Work to complete => Give a bare count of the lines with "Given" in the material below.

Data provided =>

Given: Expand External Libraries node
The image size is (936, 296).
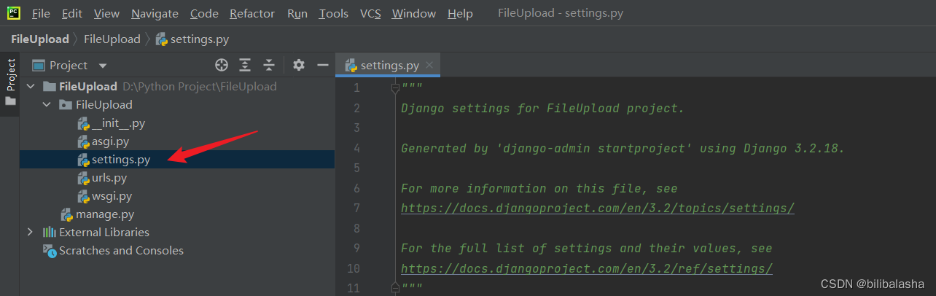Looking at the screenshot, I should pos(30,232).
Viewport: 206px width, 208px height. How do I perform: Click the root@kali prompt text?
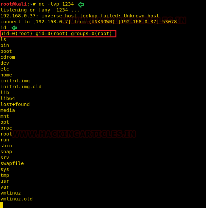[14, 4]
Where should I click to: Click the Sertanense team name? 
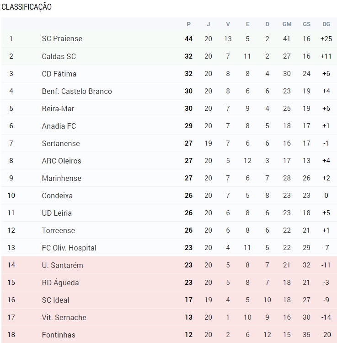[x=61, y=143]
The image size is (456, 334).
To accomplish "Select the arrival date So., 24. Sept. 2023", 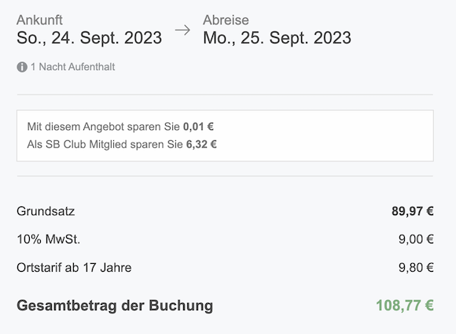I will click(x=90, y=38).
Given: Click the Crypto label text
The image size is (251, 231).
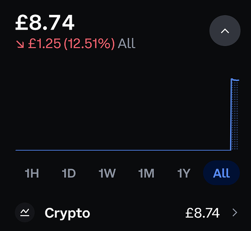Looking at the screenshot, I should point(68,213).
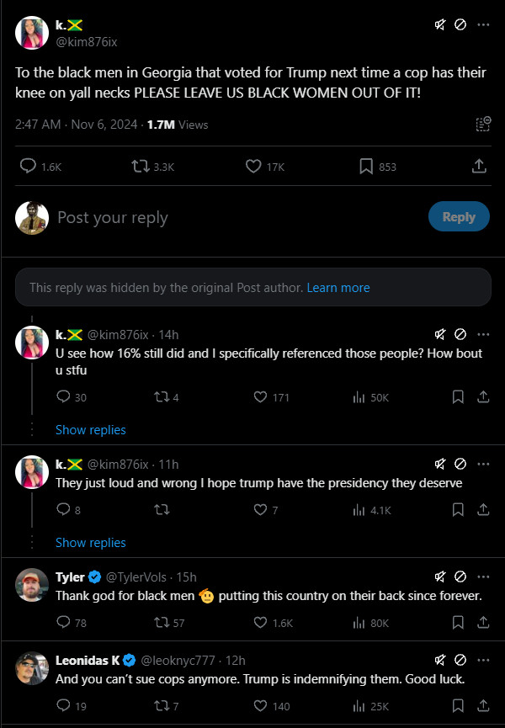This screenshot has width=505, height=728.
Task: Mute Leonidas K from his reply
Action: tap(439, 660)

Solved exercise => 2